HS2 is more well known and is currently in the works. It will connect London and Birmingham initially before continuing north to Sheffield, Leeds and Manchester. The cost is anyone’s guess. According to the link above the initial section between London and Birmingham will cost up to £17.4 Billion with the entire project estimated to cost £30 Billion. 

However in June 2013 that estimate rose to £42.6 Billion and according to Wikipedia; ‘it was revealed that the DfT  (Department for Transport) had been using an outdated model to estimate the productivity increases associated with the railway, which meant the project’s economic benefits were overstated’. 

Boris Johnson has warned that the cost could reach £70 Billion and the Institute of Economic Affairs have said they estimate the final cost to be £80 Billion.

Building won’t begin until 2018 and is not expected to be open to the public before 2025. The government are also planning to link HS2 to both HS1 and Cross Rail at a potential minimum cost of just under £1 Billion. 

Finally.. At least when it comes to HS there is HS3. A proposed route connecting Liverpool to Hull via Manchester and Leeds. This is still very much in the planning stages and there are no firm details including wether to use existing lines and if there is any need for the speeds to technically be High Speed at all. There are no official Costings either however proposed improvements for Northern city links go as high as £6 Billion.
 

That’s the rail system out of the way, what about the roads? Well the government approved road improvement schemes across England at the end of 2014 to the tune of £15 Billion. 

Finally just to really put the icing on the cake, the Replacement of the Trident Submarines. The costs vary but you can start at £23 Billion just to procure the replacement system. There has already been work done on successor submarines and that already runs into a few Billion including £1.2 Billion spent just last year. That though doesn’t take into the estimated cost of running the programme over a 40 year life span which would top the bill at around £100 Billion. 

Why is all of this important to know? The cost to save the NHS?

£8 Billion. Or at least so say the politicians 

Look at the money above that is being spent or has been spent on infrastructure compared to how much we need to save the NHS. Most of the infrastructure money will have been spent around or during the years of the financial crisis. 
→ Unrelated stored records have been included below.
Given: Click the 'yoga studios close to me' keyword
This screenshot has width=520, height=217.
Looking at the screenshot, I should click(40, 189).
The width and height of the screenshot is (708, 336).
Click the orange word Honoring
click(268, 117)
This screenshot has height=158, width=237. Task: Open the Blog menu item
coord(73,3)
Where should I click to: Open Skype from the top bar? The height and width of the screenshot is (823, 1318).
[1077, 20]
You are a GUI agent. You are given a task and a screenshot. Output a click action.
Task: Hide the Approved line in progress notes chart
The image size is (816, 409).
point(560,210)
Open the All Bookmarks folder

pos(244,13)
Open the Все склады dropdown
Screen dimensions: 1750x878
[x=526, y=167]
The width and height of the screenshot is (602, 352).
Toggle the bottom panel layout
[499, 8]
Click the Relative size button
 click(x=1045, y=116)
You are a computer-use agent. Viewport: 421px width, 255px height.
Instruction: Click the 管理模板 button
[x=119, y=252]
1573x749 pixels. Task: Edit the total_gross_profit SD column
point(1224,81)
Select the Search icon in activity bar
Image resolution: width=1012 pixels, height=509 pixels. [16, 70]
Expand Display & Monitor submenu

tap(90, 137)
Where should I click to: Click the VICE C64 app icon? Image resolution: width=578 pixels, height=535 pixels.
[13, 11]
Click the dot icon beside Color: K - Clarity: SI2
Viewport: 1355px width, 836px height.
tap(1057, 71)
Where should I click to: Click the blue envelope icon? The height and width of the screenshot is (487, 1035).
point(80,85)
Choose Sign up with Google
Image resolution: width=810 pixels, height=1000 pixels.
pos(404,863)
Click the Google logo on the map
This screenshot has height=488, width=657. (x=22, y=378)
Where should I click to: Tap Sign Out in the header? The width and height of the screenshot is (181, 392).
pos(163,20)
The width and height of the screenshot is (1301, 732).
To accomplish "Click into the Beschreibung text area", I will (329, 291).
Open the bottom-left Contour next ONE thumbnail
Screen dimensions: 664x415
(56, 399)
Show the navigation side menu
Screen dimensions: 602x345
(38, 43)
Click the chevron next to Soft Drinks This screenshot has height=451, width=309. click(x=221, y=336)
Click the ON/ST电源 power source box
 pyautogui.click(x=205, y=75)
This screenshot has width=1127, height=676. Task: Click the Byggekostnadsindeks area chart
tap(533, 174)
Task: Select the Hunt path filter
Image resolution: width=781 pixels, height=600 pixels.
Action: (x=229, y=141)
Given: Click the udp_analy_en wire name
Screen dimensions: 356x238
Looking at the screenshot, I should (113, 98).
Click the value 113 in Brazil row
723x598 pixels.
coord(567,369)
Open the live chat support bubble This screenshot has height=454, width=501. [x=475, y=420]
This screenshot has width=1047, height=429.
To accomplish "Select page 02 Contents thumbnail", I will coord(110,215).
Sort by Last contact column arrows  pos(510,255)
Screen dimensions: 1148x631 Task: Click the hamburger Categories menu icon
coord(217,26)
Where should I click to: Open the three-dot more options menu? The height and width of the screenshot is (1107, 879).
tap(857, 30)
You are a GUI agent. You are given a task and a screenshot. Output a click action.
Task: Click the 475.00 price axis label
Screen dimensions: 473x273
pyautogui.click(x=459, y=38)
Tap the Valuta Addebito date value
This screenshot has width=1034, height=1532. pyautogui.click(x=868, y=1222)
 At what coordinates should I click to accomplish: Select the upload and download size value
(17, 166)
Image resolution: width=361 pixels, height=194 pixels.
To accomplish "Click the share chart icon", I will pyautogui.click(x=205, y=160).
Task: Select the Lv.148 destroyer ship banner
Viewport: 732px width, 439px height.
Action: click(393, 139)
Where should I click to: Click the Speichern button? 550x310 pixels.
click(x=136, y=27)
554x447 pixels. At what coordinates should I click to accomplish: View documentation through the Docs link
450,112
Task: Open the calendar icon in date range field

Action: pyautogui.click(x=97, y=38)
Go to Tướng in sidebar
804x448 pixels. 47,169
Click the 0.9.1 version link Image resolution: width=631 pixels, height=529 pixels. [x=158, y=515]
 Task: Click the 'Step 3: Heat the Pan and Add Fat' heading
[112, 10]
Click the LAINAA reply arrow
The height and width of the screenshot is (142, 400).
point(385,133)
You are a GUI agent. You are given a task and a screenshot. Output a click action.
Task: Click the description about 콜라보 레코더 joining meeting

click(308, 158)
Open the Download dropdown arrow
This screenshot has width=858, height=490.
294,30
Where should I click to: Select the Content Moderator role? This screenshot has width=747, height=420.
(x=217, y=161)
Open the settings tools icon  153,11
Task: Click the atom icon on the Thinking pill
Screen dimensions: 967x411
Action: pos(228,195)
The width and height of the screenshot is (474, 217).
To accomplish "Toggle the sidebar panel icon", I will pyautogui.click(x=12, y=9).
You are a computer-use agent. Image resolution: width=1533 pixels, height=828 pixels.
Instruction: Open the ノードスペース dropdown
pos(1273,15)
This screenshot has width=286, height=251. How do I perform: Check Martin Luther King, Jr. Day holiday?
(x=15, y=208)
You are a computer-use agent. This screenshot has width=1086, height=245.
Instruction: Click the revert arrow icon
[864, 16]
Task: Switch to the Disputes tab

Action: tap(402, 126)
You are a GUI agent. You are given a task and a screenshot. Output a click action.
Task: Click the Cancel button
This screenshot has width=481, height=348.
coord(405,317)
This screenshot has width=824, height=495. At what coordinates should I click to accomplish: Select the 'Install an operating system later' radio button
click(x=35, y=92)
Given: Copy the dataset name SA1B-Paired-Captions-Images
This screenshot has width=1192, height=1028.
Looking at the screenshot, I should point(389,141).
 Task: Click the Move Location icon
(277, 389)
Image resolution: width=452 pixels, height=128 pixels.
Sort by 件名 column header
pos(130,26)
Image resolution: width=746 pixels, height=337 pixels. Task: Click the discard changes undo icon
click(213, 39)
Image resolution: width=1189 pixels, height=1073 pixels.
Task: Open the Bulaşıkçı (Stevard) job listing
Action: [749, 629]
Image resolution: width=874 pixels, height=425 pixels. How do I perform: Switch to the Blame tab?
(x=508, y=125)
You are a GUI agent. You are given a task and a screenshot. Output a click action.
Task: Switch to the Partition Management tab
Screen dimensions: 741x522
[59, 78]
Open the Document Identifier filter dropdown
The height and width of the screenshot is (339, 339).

The main rail links will serve London primarily and as such only a section of the country will benefit. HS2 whilst will be helpful to some people it has already been suggested that the projects benefits have been wildly over estimated including by politicians and the Northern City rail improvements may not even be high speed after all. 

We continue yet again to rely on the expansion of our Road systems to fix the same old problems of increased car usage. 

So, when you’re sitting there concerned that the failing NHS is caused by health tourists or immigrants flooding the country, it’s important to remember what the issue at hand is. It’s not that the immigrants are preventing the NHS from being fit for purpose. It’s that government is choosing not to fund it. 

The NHS is expensive, yet a State funded health system is of no benefit to politicians when they can afford the best private health care. The tories are making every attempt to privatise the NHS by the back door, they have talked of bringing in charges to see your GP and their claim of recruiting 5,000+ GP’s has been proven false by Owen Jones who stated on BBC Question Time that it takes 7 years to train to be a GP. Longer than the Conservatives have been in power. So you can thank Labour for those extra GP’s.

Also consider that the Corporations still continue to get away with paying minimal tax into the UK economy but the Tories won’t address this ongoing problem. Billions of pounds could easily be recovered but just like blaming immigrants for the NHS crisis is silly, the government will focus on the poor when concerned with unpaid taxes. They will blame those ‘on benefits’. Yet it’s neither the immigrants nor those in receipt of benefits that are the problem, it is our own government. Your government. 

There is no need for austerity nor poverty. It’s all a lie.

Oh and Immigrants are not to blame for the weather either.